- [EXERCISE]
Say how many lines in the material below contain the word "magnifier", giving the number alone.

- [EXTRACTED ENTRIES]

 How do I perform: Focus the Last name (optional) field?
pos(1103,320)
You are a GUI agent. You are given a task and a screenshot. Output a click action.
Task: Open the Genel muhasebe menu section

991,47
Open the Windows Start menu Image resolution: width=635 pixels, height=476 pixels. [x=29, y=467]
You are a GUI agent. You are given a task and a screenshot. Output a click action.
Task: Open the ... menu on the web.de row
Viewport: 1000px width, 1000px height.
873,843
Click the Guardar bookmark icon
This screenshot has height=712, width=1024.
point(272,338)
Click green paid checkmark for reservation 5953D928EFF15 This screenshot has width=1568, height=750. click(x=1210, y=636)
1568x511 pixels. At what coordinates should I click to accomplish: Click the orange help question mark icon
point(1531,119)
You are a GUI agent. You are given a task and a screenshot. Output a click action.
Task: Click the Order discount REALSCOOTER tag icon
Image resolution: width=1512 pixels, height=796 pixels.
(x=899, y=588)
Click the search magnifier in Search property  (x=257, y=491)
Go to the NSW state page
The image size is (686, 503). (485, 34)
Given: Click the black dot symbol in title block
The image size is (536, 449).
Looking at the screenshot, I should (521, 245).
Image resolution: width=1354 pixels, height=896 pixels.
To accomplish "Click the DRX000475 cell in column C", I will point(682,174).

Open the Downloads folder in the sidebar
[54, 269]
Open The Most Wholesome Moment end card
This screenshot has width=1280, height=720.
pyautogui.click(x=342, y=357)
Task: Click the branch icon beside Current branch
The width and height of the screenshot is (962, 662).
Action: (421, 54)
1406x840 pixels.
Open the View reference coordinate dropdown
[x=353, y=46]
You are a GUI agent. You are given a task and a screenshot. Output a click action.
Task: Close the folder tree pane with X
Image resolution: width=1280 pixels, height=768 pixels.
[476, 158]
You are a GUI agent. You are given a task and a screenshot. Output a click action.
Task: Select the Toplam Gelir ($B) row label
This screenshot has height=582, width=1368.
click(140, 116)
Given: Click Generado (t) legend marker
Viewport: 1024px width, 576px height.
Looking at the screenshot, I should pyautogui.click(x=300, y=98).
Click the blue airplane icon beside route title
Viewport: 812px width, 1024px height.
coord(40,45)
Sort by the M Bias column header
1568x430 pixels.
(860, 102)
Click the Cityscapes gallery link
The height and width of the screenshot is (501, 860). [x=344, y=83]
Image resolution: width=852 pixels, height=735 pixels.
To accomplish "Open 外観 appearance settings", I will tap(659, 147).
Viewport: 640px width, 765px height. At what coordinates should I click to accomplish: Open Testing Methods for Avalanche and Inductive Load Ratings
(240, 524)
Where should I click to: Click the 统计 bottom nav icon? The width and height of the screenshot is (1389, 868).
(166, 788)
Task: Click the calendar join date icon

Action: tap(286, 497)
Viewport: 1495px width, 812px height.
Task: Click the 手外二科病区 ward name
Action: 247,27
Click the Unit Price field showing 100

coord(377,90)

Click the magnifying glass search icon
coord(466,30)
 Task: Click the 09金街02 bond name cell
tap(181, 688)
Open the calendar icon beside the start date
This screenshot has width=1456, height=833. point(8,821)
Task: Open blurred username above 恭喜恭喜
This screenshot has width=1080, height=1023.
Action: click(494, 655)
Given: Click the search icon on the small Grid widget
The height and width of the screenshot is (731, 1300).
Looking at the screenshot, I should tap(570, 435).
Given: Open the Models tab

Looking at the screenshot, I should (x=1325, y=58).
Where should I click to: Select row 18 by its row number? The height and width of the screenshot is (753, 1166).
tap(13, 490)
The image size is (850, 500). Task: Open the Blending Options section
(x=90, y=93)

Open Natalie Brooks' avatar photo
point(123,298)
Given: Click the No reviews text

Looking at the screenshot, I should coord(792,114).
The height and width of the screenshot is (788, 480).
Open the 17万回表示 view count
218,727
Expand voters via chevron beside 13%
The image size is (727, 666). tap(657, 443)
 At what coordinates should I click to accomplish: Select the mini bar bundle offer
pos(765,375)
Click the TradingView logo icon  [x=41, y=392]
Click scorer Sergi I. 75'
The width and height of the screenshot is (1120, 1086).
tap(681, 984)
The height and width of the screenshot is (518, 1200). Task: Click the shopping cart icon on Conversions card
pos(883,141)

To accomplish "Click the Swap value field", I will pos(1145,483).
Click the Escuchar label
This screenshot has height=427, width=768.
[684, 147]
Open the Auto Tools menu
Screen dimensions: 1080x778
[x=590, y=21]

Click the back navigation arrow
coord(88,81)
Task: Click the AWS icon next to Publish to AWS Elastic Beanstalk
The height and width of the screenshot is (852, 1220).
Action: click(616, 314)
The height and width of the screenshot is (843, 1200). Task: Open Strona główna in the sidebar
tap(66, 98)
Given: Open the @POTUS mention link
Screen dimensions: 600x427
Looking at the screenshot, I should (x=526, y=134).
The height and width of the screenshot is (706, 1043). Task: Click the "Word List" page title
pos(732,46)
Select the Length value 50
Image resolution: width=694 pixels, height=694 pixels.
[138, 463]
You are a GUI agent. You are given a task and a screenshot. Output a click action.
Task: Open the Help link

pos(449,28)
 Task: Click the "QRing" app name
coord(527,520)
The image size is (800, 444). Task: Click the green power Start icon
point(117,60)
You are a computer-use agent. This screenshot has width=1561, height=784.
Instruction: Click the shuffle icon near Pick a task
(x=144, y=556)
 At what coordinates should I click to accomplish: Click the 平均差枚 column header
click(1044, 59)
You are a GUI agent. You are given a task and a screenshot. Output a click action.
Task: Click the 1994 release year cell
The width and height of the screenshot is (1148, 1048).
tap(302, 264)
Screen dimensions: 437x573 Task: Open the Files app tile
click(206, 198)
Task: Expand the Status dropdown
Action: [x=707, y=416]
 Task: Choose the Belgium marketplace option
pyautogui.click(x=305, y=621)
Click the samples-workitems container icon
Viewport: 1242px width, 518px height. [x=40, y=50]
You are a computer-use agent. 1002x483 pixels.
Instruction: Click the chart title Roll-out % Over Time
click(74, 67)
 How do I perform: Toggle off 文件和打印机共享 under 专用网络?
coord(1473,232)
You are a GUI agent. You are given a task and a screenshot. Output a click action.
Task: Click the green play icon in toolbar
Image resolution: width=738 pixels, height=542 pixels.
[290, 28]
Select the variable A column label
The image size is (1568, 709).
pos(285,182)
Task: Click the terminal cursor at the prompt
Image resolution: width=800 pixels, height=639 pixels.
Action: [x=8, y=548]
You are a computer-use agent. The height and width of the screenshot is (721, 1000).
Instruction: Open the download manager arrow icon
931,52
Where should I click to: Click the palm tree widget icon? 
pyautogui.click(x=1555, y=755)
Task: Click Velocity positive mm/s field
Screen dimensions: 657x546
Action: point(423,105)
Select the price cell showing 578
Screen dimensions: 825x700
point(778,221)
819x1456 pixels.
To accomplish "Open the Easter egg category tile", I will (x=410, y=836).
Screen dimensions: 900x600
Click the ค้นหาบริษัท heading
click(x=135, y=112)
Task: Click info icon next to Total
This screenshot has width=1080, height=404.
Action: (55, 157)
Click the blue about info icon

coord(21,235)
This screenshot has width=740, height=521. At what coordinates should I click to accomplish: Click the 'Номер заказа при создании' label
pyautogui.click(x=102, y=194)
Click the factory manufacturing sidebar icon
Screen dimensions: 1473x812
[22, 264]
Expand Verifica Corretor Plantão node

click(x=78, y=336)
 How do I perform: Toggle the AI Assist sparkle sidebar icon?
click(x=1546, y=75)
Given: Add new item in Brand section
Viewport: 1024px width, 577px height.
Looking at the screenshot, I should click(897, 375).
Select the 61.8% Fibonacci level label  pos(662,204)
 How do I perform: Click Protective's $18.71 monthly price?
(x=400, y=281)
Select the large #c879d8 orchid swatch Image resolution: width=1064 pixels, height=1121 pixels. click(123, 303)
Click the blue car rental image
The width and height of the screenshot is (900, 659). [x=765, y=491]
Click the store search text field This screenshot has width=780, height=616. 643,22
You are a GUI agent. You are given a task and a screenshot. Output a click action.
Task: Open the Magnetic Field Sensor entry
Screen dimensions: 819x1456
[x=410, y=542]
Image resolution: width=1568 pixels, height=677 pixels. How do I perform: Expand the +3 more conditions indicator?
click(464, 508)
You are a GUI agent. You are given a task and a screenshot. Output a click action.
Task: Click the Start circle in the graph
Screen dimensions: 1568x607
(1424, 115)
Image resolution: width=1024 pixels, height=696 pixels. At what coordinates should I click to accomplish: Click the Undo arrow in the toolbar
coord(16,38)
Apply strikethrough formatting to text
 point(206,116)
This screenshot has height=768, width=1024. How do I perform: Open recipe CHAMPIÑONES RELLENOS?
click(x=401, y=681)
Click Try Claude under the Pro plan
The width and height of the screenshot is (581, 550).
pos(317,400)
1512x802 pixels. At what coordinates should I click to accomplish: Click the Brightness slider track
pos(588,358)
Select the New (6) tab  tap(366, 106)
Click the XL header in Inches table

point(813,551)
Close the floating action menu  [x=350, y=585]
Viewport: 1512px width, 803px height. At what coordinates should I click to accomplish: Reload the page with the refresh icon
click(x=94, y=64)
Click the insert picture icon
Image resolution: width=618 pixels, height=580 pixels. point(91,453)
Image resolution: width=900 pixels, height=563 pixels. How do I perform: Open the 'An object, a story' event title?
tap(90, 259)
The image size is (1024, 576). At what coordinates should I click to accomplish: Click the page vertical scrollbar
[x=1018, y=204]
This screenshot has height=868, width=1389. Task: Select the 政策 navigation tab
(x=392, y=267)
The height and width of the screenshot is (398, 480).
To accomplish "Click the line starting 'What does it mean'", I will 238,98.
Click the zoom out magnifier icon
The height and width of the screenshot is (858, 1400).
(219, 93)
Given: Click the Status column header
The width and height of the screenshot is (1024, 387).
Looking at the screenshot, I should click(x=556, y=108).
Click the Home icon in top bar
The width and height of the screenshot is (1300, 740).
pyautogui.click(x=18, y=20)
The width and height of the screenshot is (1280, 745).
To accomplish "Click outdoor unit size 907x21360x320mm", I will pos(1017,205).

- [REPLY]
2